My grandmothers are two of the most admirable people I have ever known. What has always fascinated me about them though is how they not only had similar backgrounds and life experiences but seem to have responded to both triumph and adversity in similar ways. Both of them are born in the early 20th century into poor families and at time when girl children were born, raised, minimally educated and prepared for marriage and children.

My paternal grandmother had twelve sons many of whom died in utero, infancy and early childhood with only two living into adulthood. She then went on to outlive even those two sons and passed at the age eighty-nine having spent a significant part of her life sans her progeny. My maternal grandmother experienced five miscarriages of girl children before finally being able to birth six more daughters. I have attempted, albeit with little success, to find a credible source to explain what was happening with the general state womens’ reproductive health at the time they were trying to conceive. I suppose I want to understand whether this was a common experience, or they just happened to be unlucky. I imagine though, that in mid-20th century South Africa with apartheid being the order of the day, very little was done to help black women carry healthy pregnancies and be able to access emergency care when needed.

My grandmothers were deeply acquainted with this kind of grief. It is no wonder they were so dedicated to loving us as warmly as they did. Having suffered this kind emotional and psychological hurt repeatedly and with no mental health professional to help them work through it, they probably at some stage began to struggle to imagine themselves becoming grandparents and so we were a kind of miracle to them. We were a wonder and a sweet reminder of triumph and a guarantee of the continuance of their lineage.

My grandmothers loved beautiful things and knew how to take care of them well. They had worked as domestic and service workers and therefore did not have much in material form. But the little they did have was carefully chosen, maintained and that way of being taught to their children first and ultimately to us. Sometime in 1998, my mother had bought them matching sleepwear while they were both visiting my home during those harsh Komani winters. I remember watching them as a child, clad in their beautiful winter gowns, chatting and drinking hot tea their daughter lovingly made for them every morning. My paternal grandmother’s gown is still in pristine condition nearly thirty years after its purchase and years after her passing. I too now sit in my apartment, cosied up in a gown drinking tea on Sunday mornings as ritual.
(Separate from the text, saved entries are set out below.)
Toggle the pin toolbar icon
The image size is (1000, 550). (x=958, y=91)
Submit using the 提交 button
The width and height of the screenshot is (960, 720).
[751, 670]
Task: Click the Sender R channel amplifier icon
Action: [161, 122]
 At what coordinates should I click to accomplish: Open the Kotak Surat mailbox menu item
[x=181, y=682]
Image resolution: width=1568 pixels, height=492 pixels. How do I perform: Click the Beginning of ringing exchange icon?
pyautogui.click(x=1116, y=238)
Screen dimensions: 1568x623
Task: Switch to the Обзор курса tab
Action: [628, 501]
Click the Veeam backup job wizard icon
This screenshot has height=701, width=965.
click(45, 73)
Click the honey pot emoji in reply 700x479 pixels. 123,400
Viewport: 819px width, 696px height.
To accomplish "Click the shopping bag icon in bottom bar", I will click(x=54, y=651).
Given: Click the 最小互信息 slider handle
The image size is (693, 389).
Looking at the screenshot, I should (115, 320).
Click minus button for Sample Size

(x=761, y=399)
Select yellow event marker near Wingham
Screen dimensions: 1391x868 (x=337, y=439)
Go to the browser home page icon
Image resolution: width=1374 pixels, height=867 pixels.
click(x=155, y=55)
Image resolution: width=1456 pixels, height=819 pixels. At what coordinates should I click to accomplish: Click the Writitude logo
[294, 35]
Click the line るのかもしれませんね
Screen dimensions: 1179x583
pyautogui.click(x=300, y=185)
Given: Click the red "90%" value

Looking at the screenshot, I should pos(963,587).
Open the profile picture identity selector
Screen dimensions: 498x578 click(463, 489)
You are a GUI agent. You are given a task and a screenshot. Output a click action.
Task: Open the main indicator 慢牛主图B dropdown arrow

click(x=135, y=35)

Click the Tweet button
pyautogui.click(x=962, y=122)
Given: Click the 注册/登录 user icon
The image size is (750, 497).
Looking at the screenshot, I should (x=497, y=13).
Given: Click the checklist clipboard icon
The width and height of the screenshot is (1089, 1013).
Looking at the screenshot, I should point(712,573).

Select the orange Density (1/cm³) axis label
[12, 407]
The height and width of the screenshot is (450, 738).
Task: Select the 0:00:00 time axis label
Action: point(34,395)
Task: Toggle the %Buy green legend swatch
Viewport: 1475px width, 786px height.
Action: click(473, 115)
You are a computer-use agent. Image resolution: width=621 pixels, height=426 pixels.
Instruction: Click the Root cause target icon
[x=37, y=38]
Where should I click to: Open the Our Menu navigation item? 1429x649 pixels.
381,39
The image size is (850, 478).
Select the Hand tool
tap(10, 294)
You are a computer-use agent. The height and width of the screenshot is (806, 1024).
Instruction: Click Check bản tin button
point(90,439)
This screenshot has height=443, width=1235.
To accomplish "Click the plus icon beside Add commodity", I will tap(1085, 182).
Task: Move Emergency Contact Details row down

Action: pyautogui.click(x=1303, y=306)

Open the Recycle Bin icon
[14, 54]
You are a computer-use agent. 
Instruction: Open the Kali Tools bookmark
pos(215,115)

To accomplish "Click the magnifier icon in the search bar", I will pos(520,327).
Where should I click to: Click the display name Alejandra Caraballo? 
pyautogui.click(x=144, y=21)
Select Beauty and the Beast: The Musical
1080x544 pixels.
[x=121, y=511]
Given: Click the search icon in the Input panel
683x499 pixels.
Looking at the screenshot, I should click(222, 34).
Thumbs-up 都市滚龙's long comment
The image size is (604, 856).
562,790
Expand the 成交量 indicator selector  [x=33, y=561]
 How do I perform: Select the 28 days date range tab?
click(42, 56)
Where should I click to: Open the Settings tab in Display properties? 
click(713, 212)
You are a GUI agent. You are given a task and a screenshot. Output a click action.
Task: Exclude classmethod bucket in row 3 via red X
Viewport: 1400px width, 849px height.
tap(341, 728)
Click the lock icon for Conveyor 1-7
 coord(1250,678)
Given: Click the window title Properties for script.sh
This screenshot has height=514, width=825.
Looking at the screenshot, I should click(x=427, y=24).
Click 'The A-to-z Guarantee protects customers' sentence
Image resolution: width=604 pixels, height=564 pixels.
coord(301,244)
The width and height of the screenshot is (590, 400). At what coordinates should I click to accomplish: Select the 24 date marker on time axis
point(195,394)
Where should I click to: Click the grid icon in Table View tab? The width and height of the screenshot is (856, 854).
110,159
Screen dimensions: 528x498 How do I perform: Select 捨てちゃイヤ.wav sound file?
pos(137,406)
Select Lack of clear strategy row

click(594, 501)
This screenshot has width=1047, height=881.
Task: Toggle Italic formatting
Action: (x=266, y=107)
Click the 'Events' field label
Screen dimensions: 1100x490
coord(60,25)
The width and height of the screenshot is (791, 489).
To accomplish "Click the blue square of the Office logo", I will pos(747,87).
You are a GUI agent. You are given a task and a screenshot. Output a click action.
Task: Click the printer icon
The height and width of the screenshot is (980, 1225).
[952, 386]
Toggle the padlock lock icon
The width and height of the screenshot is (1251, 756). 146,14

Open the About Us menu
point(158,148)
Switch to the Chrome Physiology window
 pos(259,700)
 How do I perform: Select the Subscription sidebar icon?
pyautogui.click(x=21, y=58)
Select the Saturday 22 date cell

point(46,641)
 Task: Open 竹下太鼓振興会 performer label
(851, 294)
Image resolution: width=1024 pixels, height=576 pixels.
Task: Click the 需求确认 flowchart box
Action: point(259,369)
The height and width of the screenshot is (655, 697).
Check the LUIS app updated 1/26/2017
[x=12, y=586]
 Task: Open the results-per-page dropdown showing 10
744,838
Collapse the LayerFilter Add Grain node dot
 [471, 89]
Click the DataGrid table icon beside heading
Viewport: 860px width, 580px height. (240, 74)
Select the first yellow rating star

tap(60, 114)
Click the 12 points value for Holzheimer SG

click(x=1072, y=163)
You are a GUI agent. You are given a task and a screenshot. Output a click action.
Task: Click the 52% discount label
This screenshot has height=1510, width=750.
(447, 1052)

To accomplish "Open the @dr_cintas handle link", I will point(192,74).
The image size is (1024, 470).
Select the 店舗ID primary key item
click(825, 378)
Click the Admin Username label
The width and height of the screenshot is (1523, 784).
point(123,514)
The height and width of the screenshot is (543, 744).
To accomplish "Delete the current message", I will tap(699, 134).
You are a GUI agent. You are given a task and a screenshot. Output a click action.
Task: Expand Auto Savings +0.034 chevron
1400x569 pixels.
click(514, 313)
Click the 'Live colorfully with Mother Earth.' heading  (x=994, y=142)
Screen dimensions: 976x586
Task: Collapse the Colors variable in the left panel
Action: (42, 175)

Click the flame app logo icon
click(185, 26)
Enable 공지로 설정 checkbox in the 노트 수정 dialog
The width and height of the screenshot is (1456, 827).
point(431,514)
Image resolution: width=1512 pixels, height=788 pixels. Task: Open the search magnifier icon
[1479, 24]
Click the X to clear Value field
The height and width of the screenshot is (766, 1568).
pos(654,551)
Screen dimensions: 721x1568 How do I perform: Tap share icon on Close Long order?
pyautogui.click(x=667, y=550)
Both my grandmother’s experienced betrayal and abandonment from their husbands. My one grandfather left my grandmother in rural Eastern Cape raising children and just never returned home while the other went to work one day and just never came home. Both housewives at the time with little in both education and experience, they had to forge a new path. They did not wallow in their hurt and proceeded to seek work and raise their children alone and in some instances with the help of relatives. I remember speaking to my grandmother about this as an adult, telling her how much of a badass I thought she was for initiating her divorce and taking her children and setting out to a new province where she had no guarantee of work and starting a new life. She laughed at me and said “Pheli, ubomi bakho luxanduva lwakho. Ukunika omnye umntu amandla okubucitha kuphele, yinto okumele ungayivumi leyo.” This loosely translates to “Pheli, your life is your responsibility. Surrendering the power to disrupt it indefinitely to another person, is something you must never allow.”

While I admire my grandmothers for taking on these and many other forms of adversity with courage, I admire them most for never having allowed these experiences to make them hard. They were strong people, strict parents but their hearts and homes were the softest place. On every one of my birthdays as a child, my grandmother would send me a special birthday cake from her that I was to be enjoy by myself unless I wanted to share with anyone else. She would cuddle me all night and drown me in affection over the many weekends I demanded to go see her even at the cost of inconvenience to her or my mother.

My other grandmother whom I saw less often, listened to all my tales and indulged my sometimes-outrageous sense of humour. She listened with intent to my ramblings and recalled them long after I had forgotten about them. She collected them like precious jewels that she would shine and display for me when we saw each other again. I was doted over and while in adulthood I have come to understand that this will not be my experience in all the spaces I occupy and welcome that reality, I move with a certainty about who I am and what I deserve that can never undone.